La compétition officielle du 70e Festival de Cannes a commencé avec deux films sur le même motifs, mais parfaitement antinomiques. Chez le Russe Andrey Zvyagintsev comme chez l’Américain Todd Haynes, il s’agit en effet d’enfants qui disparaissent de la maison. Mais alors que Faute d’amour, du premier, ne cesse de creuser cette absence, ce vide à la fois créé et dénoncé par la fugue du fils d’un couple en train de divorcer, Wonderstruck (Le Musée des merveilles en VF) ne cesse d’accumuler les anecdotes, les rebondissements, les clins d’œil.


Le nouveau film du réalisateur de Carol est ambitieux et complexe, il se joue à la fois en 1977 et en 1929, en noir et blanc et en couleur, avec deux personnages principaux sourds suscitant des jeux sur le son autant que sur l’accès aux informations. Le scénario manufacture des coïncidences et des effets de symétrie avec une indiscutable inventivité. Tout cela, y compris le recours aux objets fétiches comme réceptacles de la mémoire et des peurs enfantines, est mûrement réfléchi, et d’un intérêt proche de zéro.

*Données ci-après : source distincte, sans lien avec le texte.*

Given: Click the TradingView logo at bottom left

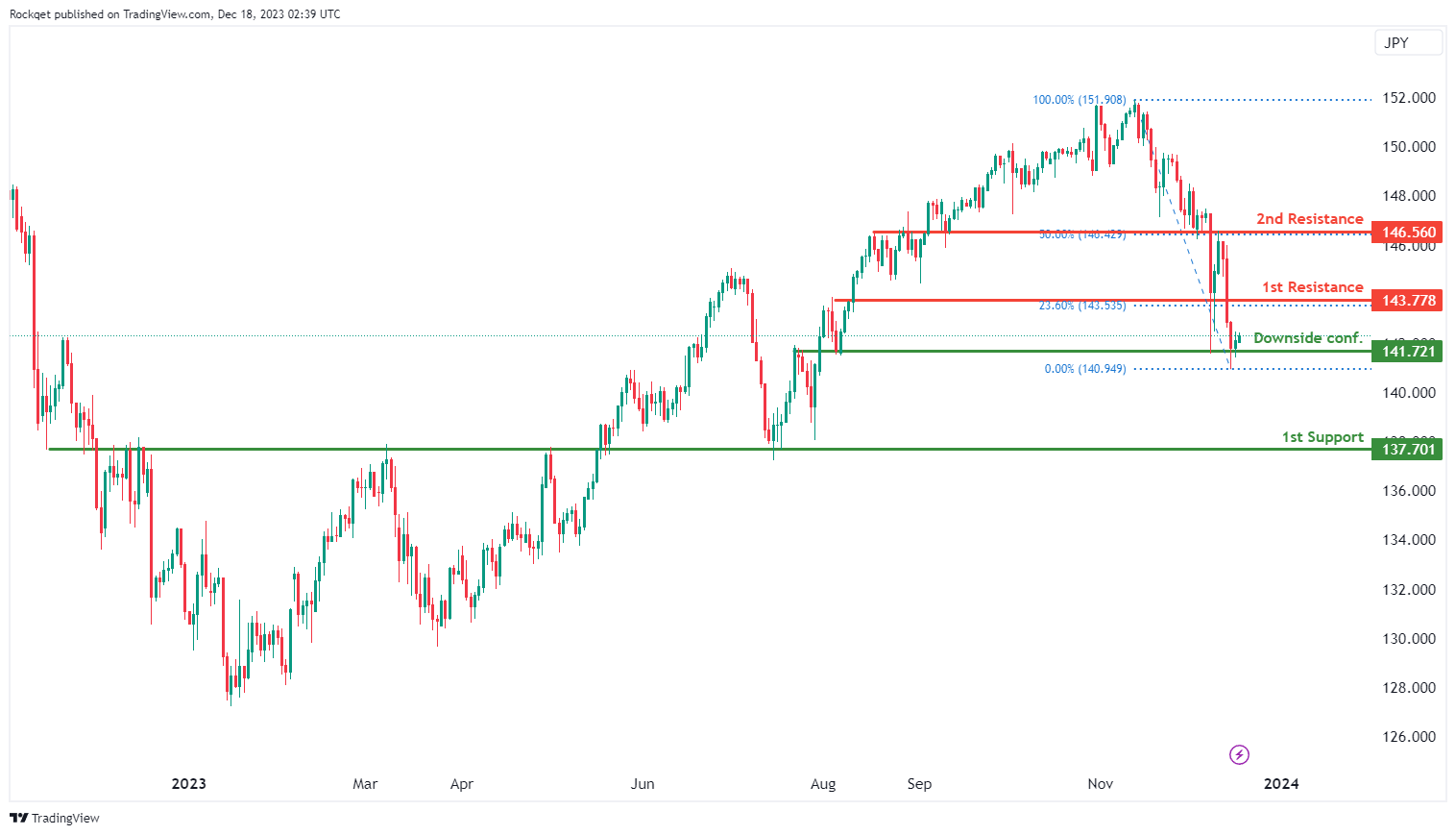Looking at the screenshot, I should (x=55, y=818).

Nettement plus intéressant est le nouveau film du réalisateur de Leviathan. La recherche de l’enfant fugueur par les membres d’un couple en crise est (à nouveau) l’occasion d’une évocation à la fois réaliste et métaphorique d’une Russie en état d’effondrement moral et affectif.

Maryana Spivak dans Nelyubov (Faute d'amour) d'Andreï Zviaguintsev

Avec en toile de fond les événements internationaux, et un sens incontestable de l’intensification des situations, ou même de plans apparemment neutres (un bois sous la neige, une rue dans la ville, la vue par une fenêtre), Zviagintsev suggère un constat psycho-politique d’une totale noirceur.

Le film repose toutefois sur deux ressorts utilisés sans grande subtilité, et par ailleurs dont la coexistence reste inexpliquée. D’une part, Faute d’amour pousse à l’extrême le degré d’égoïsme, de rejet des autres et au fond de soi de la quasi-totalité des protagonistes, en une surenchère qui finit par sembler relever plus du système que de la sensibilité à une situation, aussi sombre soit-elle.


D’autre part, au milieu de ce monde infect, comme surgis de nulle part, s’active un escadron de braves gens, efficaces, dévoués, dont on ne saura jamais comment ce monde pourri a pu leur donner existence.

C’est où les cinémas de Haynes et Zvyagintsev finissent pas se rejoindre: par des voies complètement différentes, il s’agit dans l’un et l’autre cas d’un cinéma en force, où le réalisateur use et abuse de son pouvoir pour «emporter le morceau», quel que soit le sens et la nature dudit morceau.

Là où va la vie

Tout le contraire de la manière de fonctionner du gai tandem Agnès et JR. Il a l’âge qu’elle avait lorsqu’elle réalisait Cléo de 5 à 7 en 1962, il est un photographe qui a fait un film (Women Are Heroes), elle est une cinéaste qui a fait beaucoup de photos. Ensemble, ils sont partis en voyage à travers la France, à bord d’un drôle de camion, l’outil de travail de JR: ce véhicule, réinvention numérique et routière du «cinétrain» cher à Medvdedkine et à Chris Marker, permet de tirer des photos gigantesques à partir de clichés pris chemins faisant.

Et de rencontre en rencontre, de colline en clocher, d’usine en boutique, c’est une incroyable odyssée qui se déploie. Elle s’appelle Visages Villages (et elle sortira dans les salles françaises le 28 juin).

On croit d’abord, et pourquoi pas, à une sorte de suite en duo de l’itinérance des Glaneurs et la glaneuse, mais ni AV ni JR ne sont gens à se laisser enfermer dans un schéma. Le plus beau de Villages Visages est sans doute la manière dont ce film se réinvente, se critique, se déjoue et se rejoue, dans les scènes, les commentaires, les pantomimes impromptues, les digressions.

Avec tout ça le sentiment constant que «ça avance», que ça va quelque part, quelque part qui n’est pas forcément joyeux (vous savez, là où va la vie), même si on y va en dansant, en chantant, en souriant, en regardant et en écoutant les autres, et en leur faisant des cadeaux. Un vieux chaman vaudois au bord d’un lac aidera à ce que rien ne s’oublie, par la plus efficace et cruelle des ruses.

Alors oui, il valait mieux ne pas le mettre en compétition, ce film-là: il aurait risqué de faire paraître tous les autres bien artificiels, et un peu tristes.